WHAT YOU NEED TO DO —
Every line in the data below that has the word "English" should be returned.

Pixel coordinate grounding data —

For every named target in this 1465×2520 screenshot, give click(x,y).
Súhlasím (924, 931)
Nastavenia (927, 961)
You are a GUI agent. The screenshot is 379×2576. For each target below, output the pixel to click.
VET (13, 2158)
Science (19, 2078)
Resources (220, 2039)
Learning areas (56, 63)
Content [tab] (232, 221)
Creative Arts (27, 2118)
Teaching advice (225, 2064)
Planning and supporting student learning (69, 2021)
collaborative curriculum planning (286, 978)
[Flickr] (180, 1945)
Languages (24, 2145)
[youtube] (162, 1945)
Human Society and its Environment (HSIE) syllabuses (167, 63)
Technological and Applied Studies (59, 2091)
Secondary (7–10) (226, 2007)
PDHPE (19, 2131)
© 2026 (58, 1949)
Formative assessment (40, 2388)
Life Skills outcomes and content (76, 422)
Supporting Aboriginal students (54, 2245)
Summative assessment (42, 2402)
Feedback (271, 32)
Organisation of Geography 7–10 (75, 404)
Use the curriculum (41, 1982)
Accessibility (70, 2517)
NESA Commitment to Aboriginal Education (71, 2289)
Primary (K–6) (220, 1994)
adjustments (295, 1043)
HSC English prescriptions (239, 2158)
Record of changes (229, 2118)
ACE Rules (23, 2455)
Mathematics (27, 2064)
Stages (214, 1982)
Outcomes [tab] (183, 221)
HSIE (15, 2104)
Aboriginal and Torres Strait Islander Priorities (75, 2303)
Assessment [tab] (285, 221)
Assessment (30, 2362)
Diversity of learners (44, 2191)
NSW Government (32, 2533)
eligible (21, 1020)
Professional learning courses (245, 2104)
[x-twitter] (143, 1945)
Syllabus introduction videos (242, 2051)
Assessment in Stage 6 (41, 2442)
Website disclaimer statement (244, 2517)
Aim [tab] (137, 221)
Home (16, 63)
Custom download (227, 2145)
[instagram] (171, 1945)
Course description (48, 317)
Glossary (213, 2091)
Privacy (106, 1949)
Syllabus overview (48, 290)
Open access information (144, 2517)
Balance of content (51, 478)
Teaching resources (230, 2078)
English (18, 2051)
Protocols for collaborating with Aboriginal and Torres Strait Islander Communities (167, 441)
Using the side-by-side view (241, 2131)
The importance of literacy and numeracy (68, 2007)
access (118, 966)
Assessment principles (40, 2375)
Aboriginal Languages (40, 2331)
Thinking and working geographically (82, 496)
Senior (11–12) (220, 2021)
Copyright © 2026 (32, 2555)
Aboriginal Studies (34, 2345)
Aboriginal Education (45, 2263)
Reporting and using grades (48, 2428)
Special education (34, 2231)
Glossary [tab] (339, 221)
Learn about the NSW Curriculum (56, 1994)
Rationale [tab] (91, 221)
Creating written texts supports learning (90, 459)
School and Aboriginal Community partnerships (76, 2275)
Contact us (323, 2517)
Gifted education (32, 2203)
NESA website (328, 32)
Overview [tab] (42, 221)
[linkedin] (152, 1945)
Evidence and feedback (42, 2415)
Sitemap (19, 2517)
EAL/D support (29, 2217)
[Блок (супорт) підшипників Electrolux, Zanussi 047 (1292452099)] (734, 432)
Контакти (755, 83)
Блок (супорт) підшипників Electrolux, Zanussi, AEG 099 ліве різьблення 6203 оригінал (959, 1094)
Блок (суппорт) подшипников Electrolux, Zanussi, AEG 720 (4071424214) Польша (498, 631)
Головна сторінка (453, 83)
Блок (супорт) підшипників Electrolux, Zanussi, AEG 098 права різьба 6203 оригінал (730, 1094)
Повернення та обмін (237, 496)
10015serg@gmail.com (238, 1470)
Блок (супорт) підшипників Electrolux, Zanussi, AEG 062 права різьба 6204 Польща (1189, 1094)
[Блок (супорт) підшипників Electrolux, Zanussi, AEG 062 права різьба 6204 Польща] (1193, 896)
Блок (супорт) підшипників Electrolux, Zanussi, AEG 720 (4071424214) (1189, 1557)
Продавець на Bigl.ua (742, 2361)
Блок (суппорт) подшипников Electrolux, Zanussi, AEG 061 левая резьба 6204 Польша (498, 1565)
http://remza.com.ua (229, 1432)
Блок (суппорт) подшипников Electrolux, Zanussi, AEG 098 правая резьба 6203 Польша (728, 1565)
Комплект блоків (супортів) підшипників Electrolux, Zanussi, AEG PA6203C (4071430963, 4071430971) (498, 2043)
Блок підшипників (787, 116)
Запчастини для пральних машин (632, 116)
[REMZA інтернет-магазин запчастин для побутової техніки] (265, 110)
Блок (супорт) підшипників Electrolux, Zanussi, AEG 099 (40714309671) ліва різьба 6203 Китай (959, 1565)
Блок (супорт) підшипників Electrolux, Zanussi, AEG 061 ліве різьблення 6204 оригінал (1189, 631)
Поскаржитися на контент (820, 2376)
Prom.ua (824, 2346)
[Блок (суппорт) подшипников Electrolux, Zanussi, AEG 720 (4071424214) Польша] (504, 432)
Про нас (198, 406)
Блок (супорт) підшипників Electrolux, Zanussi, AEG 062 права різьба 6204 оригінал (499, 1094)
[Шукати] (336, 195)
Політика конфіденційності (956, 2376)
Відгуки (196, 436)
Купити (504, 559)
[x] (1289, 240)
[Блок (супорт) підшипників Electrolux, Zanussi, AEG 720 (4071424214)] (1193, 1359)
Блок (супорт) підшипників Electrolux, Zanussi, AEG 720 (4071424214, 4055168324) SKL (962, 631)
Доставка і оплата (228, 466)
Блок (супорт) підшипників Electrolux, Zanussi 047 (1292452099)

ANSWER TO THE PROBLEM —
HSC English prescriptions (239, 2158)
English (18, 2051)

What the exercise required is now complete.